His research group is working to identify the genes that cause bowel and prostate cancer, which are both common diseases. There are 4,000 new cases of bowel cancer in Norway every year. Only six out of ten patients survive the first five years. Prostate cancer affects 5,000 Norwegians every year. Nine out of ten survive.
Comparisons between healthy and diseased cells
In order to identify the genes that lead to cancer, Skotheim and his research group are comparing the genetic material in tumours with the genetic material in healthy cells. In order to understand this process, a fast introduction to our genetic material is needed.
Our genetic material consists of just over 20,000 genes. Each gene consists of thousands of base pairs, represented by a specific sequence of the four building blocks adenine, thymine, guanine, and cytosine, popularly abbreviated to A, T, G, and C. The sequence of these building blocks is the very recipe for the gene. Our whole DNA consists of some six billion base pairs.

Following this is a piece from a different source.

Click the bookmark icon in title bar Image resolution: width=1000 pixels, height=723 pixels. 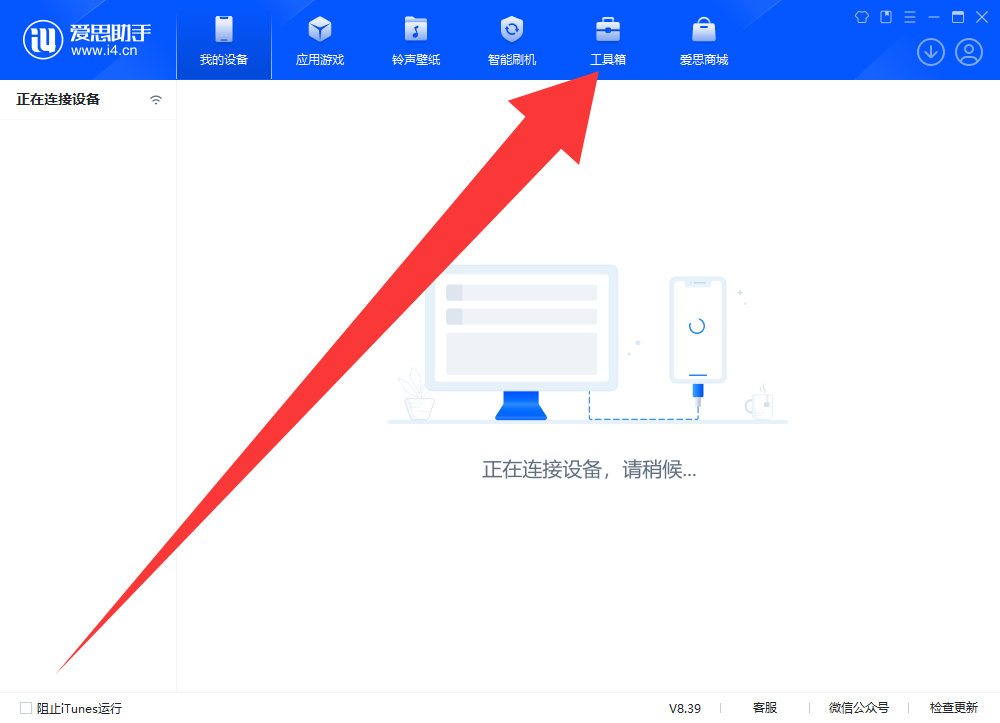(x=886, y=17)
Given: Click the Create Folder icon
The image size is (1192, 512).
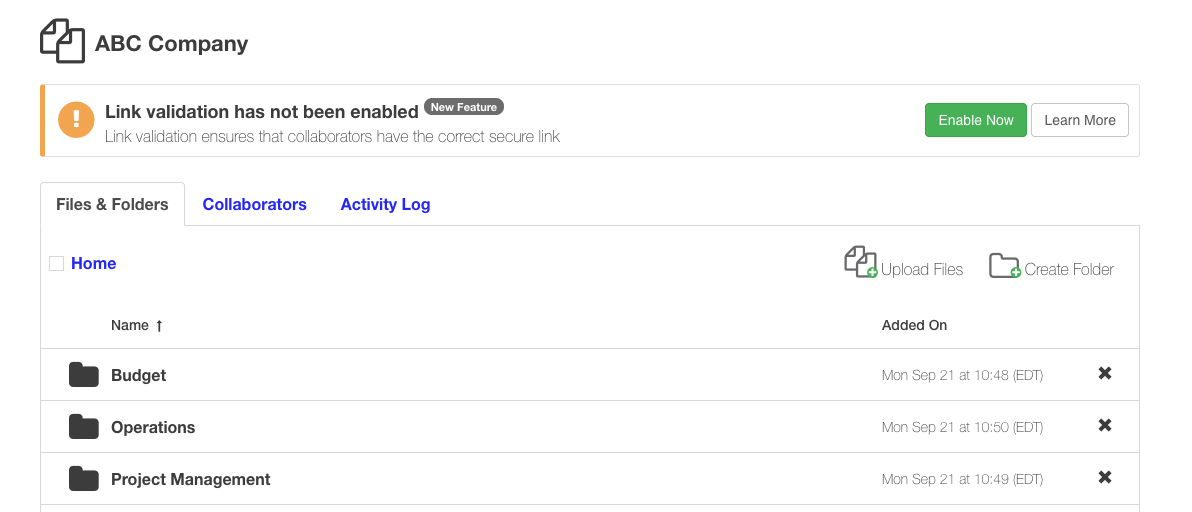Looking at the screenshot, I should coord(1004,266).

The DNA strand carries the molecular instructions for activity in the cells. In other words, DNA contains the recipe for proteins, which perform the tasks in the cells. DNA, nevertheless, does not actually produce proteins. First a copy of DNA is made. This transcript is called RNA, and it is this molecule that is read when proteins are produced.
RNA is only a small component of DNA, and is made up of its active constituents. Most of DNA is inactive. Only 1-2 % of the DNA strand is active.
In cancer cells, something goes wrong with the RNA-transcription. There is either too much RNA, which means that far too many proteins of a specific type are formed, or the composition of base pairs in RNA is wrong. The latter is precisely the area being studied by the UiO researchers.
All genes can be divided into active and inactive parts. A single gene may consist of tens of active stretches of nucleotides (exons).